**Tugas Latihan Ini:**
[1] Menurut artikel tentang bubur Harisa, sejak tahun berapa keluarga Muhammad Islam membuat bubur tersebut?
[2] Lanjutkan artikel tentang bubur Harisa setelah kalimat terakhir yang ditampilkan.

Sukses

Bubur Harisa, Kuliner Para Musafir di Cirebon

Harisa berasal dari bahasa Arab yakni haris. Artinya penjaga atau menjaga.

Liputan6.com, Cirebon - Panas terik matahari tak mematahkan niat umat muslim di Cirebon untuk menyelesaikan ibadah puasa saat Ramadan hingga waktunya berbuka. Di bulan ini pula, banyak pula umat muslim yang berbagi rejeki kepada sesama.

Seperti terlihat di rumah megah di depan Masjid Asy Syafii, Cirebon. Di rumah tua yang masih terlihat berdiri kokoh itu, banyak warga berlalu lalang memasukinya.

Bau wangi rempah-rempah tercium hingga ke luar rumah bahkan sampai ke tetangga rumah yang dihuni oleh Muhammad Islam itu. Lelaki 65 tahun ini merupakan generasi ketiga pembuat bubur Harisa.

Sekitar pukul 13.00  WIB atau habis salat suhur, Muhammad mulai sibuk memegang centong berukuran besar dan mengaduk bubur yang resepnya diwariskan turun temurun dari sang kakek, Syeh Mohammad Islam Bayasut.  Dibantu istri dan anaknya, Mohammad Islam memasukkan bubur Harisa yang telah matang ke dalam wadah yang sudah disediakan.

"Harisa berasal dari bahasa Arab yakni haris. Artinya penjaga atau menjaga. Kami membuat bubur ini sejak tahun 1922," tutur Muhammad Islam, Sabtu 11 Juni 2016.

**Blok Data:**
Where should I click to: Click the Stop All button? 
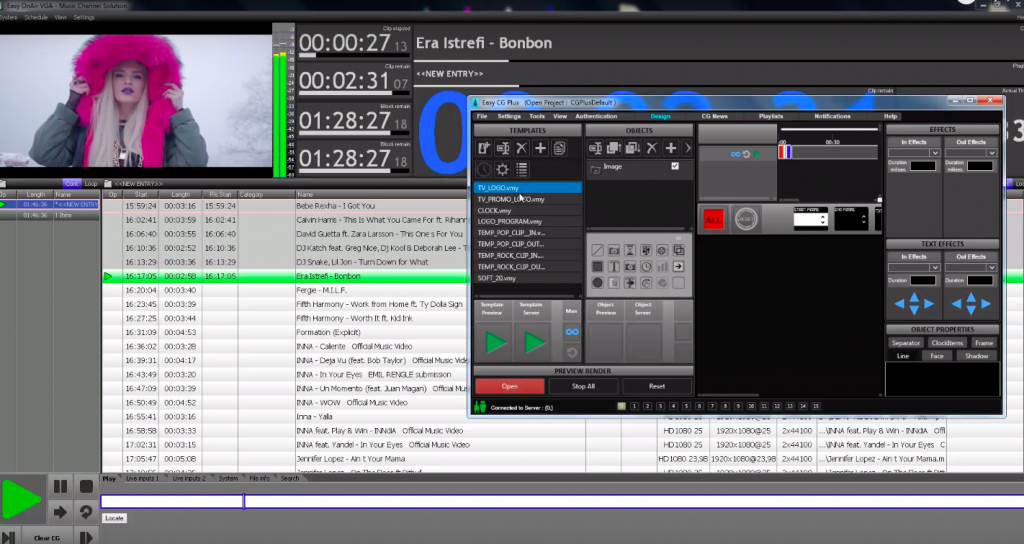coord(583,386)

**Jawaban Akhir:**
[1] Sejak tahun 1922.

[2]
Bubur Harisa tersebut selanjutnya akan dibawa ke Masjid As Syafii. Kopi jahe, air manis, dan kurma juga dibawa sebagai hidangan berbuka puasa.

Sejak hari pertama puasa, Muhammad dan keluarganya sudah membuat bubur Harisa. Tradisi ini sudah dilakukannya secara turun temurun.

Dia menceritakan, pembuatan bubur ini berawal saat kakeknya, Syeh Mohammad Islam Basayut masih hidup. Syeh Mohammad Islam Basayut yang dilahirkan pada 1875 merupakan seorang saudagar kaya dari Negeri Yaman yang ada di Cirebon saat itu.

Setiap sore, Basayut seringkali melihat banyaknya musafir yang salat di Masjid As Syafii, salah satu masjid yang dibangunnya. Mereka adalah musafir yang baru datang menggunakan kereta api dari Stasiun Prujakan.

"Karena belum banyak bangunan saat itu, antara rumah kakek dengan Stasiun Prujakan bisa terlihat dengan jelas," kata dia.

Tak ingin membiarkan musafir itu kelaparan, Basayut pun mulai membuat bubur Harisa. Dia juga rela untuk menunggu musafir datang terlebih dahulu dan ikut makan bersama-sama.

"Terkadang kereta datangnya juga terlambat, jadi kakek saya nunggu mereka datang baru bersama-sama makan," kata dia.

Bubur harisa saat Ramadan di Cirebon (Liputan6.com/ Panji Prayitno)

Pembuatan bubur Harisa pun terus dilakukan hingga kini. Setiap harinya dia membutuhkan 4 sampai 10 kg beras untuk membuat bubur harisa. Lalu ditambah santan dari 10 butir kelapa, 5 kg daging kambing, dan aneka bumbu rempah-rempah.

Pembuatan bubur ini terbilang mudah, seperti bubur pada umumnya. Beras terlebih dahulu dimasak, lalu dituangkan santan.

Setelah semua mendidih, barulah daging kambing dimasukkan. Bahan-bahan tersebut terus dimasak hingga betul-betul tanak. Dibutuhkan waktu sekitar 1,5 jam hingga bubur betul-betul matang, setelah dingin, bubur itu dituangkan di dua nampan besar dari aluminium.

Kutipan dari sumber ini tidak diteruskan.